I gave him a ride to his old ladies house where we dropped off the
bike, and then to the Peg Leg so he could pick up her truck. He
bought me a couple beers and tried to sell me some crank, which I
politely declined for reasons of personal preservation rather than a
dislike for speed, and in that process enough Bandidos had seen me
and heard the story so that I was accepted as an all right cat. Not a
friend, an associate, or anything like that. Just a guy who might
rate half a cut of a slack if the shit flowed on accident.

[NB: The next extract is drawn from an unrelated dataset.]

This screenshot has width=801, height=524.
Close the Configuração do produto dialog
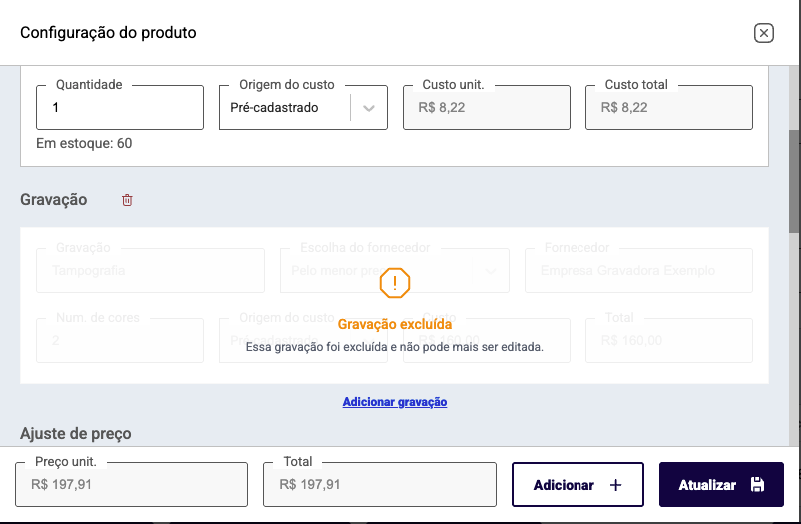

I shoved the shotgun under the back seat, locked it up, gave a few
casual nods and eyebrow raises to a few prospects who were watching
the bikes and drinking beer, and walked to the door. I stood on the
front porch and lit a smoke and scanned the lot for Raylene's VW. I
couldn't see it, so I walked in. The place was as crowded as usual,
and I saw some familiar faces at the pool tables and the bar. Kenny
"Butt" Buttler was screaming at the top of his lungs at a
cue ball that was getting ready to scratch. A Viet Nam vet who played
it for all the angles he could, Kenny was also a damn good pipe
fabricator and a serious weed smoker. Probably the only guy in the
joint the the Bandidos would second think on messing with. We were
semi-tight, since he knew my dad, and had bought some weed from me on
several occasions back when I was just out of high school and thought
I was going to be the marijuana Tony Montana. I walked up and told
him he couldn't shoot for shit. He told me he was
feeling too good to kick my ass like I deserved, but if the
lady-who-was-in-the-back-over-there's husband found out she was
looking for me, he would only save my ass from the kicking it was
going to deserve if I bought him a beer.

I figured it wouldn't hurt, just in case he meant it so I bought him
a Pearl, since they reminded him of 'Nam for some reason, and went
back to where he pointed. And she was there. Raylene looked a little
different than she did the other night. She was a tall girl, a little
taller than me, and thick. Not fat, not a hog, but thick. She was
wearing tight blue jeans and a low cut sweater that showed cleavage
like a bird shows feathers. I immediately felt a little nervous and
exposed in the crowd. It had to be obvious to anyone who looked, and
every asshole in the joint was now looking, what was getting ready to go
down between us. If she had been sitting there anytime at all, she
had already fended off several beers and invitations to dance.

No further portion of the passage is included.